Even when activity isn’t criminal fraud, DME is a consistent driver of improper payments.

CMS’s CERT data shows the FY 2025 Medicare FFS improper payment rate was 6.55% (about $28.83 billion), and DMEPOS stood out with a 24.12% improper payment rate (about $2.27 billion).

What this means for compliance: DME suppliers and ordering providers should assume DME claims will be audited and build the file as if it will be reviewed—because it probably will.

Trend 5: “Insufficient documentation” is still the #1 waste driver

Not every improper payment is fraud. But improper payments are where waste hides—and where investigations often start.

CMS’s FY 2024 Improper Payments Fact Sheet emphasizes that improper payments frequently occur when reviewers cannot determine if the payment was proper due to insufficient documentation, and that Medicare FFS improper payments largely fall into insufficient documentation and medical necessity not supported.

What this means for compliance: A scary amount of “waste” is preventable through boring fundamentals: clean documentation, clear medical-necessity narratives, consistent coding support, and fast/complete record-response workflows.

Trend 6: Hospice and related billing intersections continue to generate audit risk

Hospice is a recurring oversight area, and one common risk pattern is billing responsibility and service/payment coordination for hospice enrollees.

For example, OIG found Medicare improperly paid acute-care hospitals an estimated $190 million over a five-year period for outpatient services provided to hospice enrollees (audit period 2017–2021), reflecting how easily payment rules can break down across settings. CMS’s own hospice compliance guidance reinforces strict documentation and certification expectations before claims submission.

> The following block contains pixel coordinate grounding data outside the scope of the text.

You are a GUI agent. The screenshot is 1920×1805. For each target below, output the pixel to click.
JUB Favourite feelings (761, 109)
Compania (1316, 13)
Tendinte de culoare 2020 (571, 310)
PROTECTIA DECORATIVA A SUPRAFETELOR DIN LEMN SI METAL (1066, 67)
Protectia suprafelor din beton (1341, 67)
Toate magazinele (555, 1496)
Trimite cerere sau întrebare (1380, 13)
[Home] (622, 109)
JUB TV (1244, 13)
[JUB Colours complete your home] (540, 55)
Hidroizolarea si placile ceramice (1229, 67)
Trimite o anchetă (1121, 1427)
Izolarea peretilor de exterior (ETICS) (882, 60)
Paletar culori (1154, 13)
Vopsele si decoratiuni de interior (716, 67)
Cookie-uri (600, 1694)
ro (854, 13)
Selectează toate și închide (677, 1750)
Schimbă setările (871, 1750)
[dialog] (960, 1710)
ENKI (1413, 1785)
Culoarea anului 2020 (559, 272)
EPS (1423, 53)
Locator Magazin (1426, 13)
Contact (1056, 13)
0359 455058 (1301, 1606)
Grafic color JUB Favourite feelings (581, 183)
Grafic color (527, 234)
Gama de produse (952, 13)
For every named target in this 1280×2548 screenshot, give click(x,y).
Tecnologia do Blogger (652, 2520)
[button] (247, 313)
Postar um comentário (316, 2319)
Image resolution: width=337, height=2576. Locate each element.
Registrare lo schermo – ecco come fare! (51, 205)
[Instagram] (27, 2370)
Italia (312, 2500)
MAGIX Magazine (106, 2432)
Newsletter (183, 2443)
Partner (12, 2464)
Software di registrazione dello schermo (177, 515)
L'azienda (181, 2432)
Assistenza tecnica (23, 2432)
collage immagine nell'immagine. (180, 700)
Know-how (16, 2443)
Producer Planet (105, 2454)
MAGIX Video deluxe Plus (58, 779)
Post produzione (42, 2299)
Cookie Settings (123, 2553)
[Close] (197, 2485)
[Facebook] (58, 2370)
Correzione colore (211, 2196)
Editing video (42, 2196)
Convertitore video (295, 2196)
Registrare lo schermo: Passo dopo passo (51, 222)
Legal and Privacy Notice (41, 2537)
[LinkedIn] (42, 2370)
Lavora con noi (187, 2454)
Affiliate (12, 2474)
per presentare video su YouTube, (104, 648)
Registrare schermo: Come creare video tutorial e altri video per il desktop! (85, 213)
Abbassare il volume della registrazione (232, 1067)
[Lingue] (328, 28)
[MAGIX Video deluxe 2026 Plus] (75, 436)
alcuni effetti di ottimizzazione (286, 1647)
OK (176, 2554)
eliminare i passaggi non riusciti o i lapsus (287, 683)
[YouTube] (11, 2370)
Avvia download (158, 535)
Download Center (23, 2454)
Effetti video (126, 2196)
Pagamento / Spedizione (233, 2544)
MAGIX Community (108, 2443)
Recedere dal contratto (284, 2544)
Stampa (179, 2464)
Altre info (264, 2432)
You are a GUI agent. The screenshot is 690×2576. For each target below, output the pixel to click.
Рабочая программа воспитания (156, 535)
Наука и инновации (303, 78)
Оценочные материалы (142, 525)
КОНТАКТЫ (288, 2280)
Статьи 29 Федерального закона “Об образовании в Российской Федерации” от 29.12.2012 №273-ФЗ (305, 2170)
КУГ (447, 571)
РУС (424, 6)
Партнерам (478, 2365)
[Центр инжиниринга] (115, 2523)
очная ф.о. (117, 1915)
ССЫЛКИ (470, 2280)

What this means for compliance: Hospice, hospitals, and outpatient departments should stress-test their rules of the road (certifications, documentation, service responsibility, and claims workflows) to avoid “accidental” improper billing.

Trend 7: The government is investing in analytics (and moving faster)

It’s not just more cases—it’s better detection.

DOJ’s 2025 takedown announcement described work to create a Health Care Fraud Data Fusion Center leveraging cloud computing, AI, and advanced analytics to identify emerging schemes and break down data silos.

And at the macro level, GAO reported that across the federal government, agencies estimated $162 billion in improper payments in FY 2024, with ~84% tied to overpayments.

What this means for compliance: If you’re waiting for an audit letter to start looking at your own billing outliers, you’re already behind.

Practical FWA controls you can implement now

A “do this Monday” checklist

• Tighten ordering pathways: Require documented patient relationship, consent, and clinical rationale—especially for DME, labs, genetic testing, and RPM.
• Codify MA risk adjustment rules: Clear standards for face-to-face documentation, addenda timing/controls, and vendor oversight for HRAs/chart reviews.
• Run outlier analytics: Sudden volume spikes, unusual mix of codes, high DME improper-payment exposure categories, and “new patient” surges in RPM.
• Build documentation defensibility: Templates that capture medical necessity and reduce missing/insufficient documentation errors.
• Vendor/marketing due diligence: Lead-gen, telemarketing, and third-party “patient acquisition” partners are enforcement magnets—contract controls and monitoring are essential.

Red flags worth training on!

• Diagnoses added after the fact without clear clinical justification or connection to the visit.
• HRAs/chart reviews generating diagnoses with no follow-up services in encounter data.
• Telehealth “one-touch” encounters leading to high volumes of DME/labs/genetic tests.
• RPM billing spikes, multiple devices/month patterns, or lots of “new-to-practice” beneficiaries.
• Missing records, weak medical necessity support, or inconsistent coding-to-documentation alignment.